Saturday, September 28, 2013

Appetizer Plate- I have been actually cooking I promise

I have been busy these past two weeks enjoying celebrating my recent marriage to my husband with family and friends. I have been cooking some new dishes during that time and I remembered to take some pictures along the way. Soon I will update with new recipes. For now, I have my favorite pairing for a game night at our home. Wine and cheese! Since most of my gifts were new kitchen cookware I have been eagerly been using them. But included in that were amazing wine glasses which in my whole life I have never owned really good wine glasses. The ones without stems or taken from a garage sale and never used don't count. Since it was only in the past two years I got a palate for wine it make sense now to have the whole set of glasses for the different kinds. It's kind of awesome but now I need to use them!

● Listing
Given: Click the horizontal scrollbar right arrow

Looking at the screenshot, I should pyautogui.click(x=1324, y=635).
...
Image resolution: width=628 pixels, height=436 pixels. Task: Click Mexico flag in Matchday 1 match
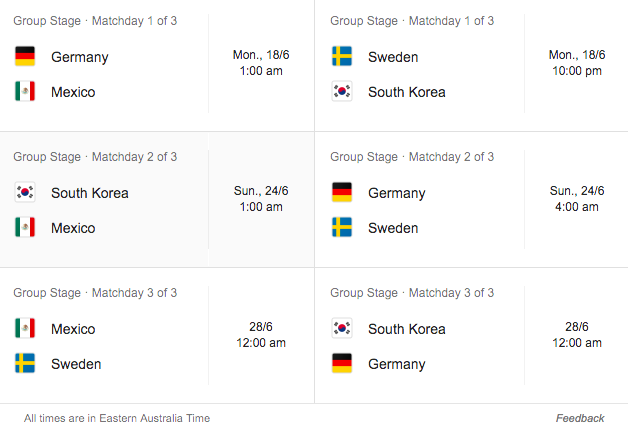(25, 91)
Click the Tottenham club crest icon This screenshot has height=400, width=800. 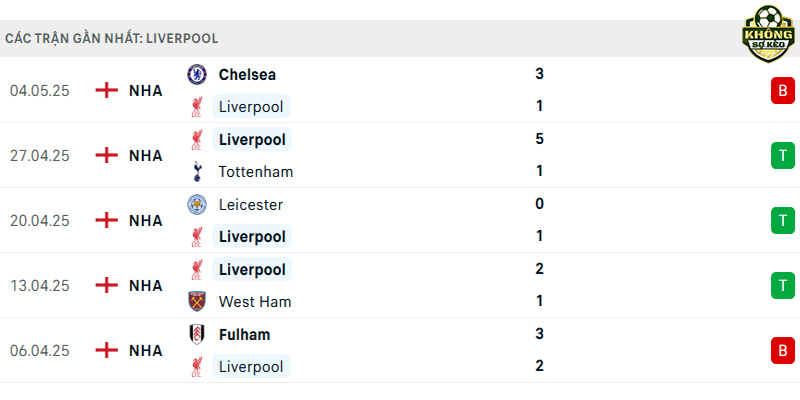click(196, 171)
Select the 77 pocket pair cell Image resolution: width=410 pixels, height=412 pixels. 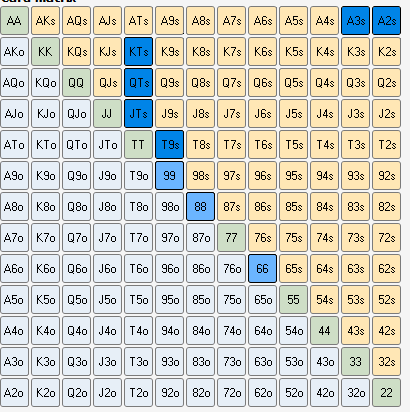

● List of tasks
- A) Reproduce the passage of the blog post that begins at the words "I have been busy" and ends after "to use them!", swapping "wine glasses" for "champagne flutes".
- B) Quote every sentence from the main paragraph of the blog post that contains the word "wine," in any capitalization.

● Task results
- A)
I have been busy these past two weeks enjoying celebrating my recent marriage to my husband with family and friends. I have been cooking some new dishes during that time and I remembered to take some pictures along the way. Soon I will update with new recipes. For now, I have my favorite pairing for a game night at our home. Wine and cheese! Since most of my gifts were new kitchen cookware I have been eagerly been using them. But included in that were amazing champagne flutes which in my whole life I have never owned really good champagne flutes. The ones without stems or taken from a garage sale and never used don't count. Since it was only in the past two years I got a palate for wine it make sense now to have the whole set of glasses for the different kinds. It's kind of awesome but now I need to use them!

- B)
- Wine and cheese!
- But included in that were amazing wine glasses which in my whole life I have never owned really good wine glasses.
- Since it was only in the past two years I got a palate for wine it make sense now to have the whole set of glasses for the different kinds.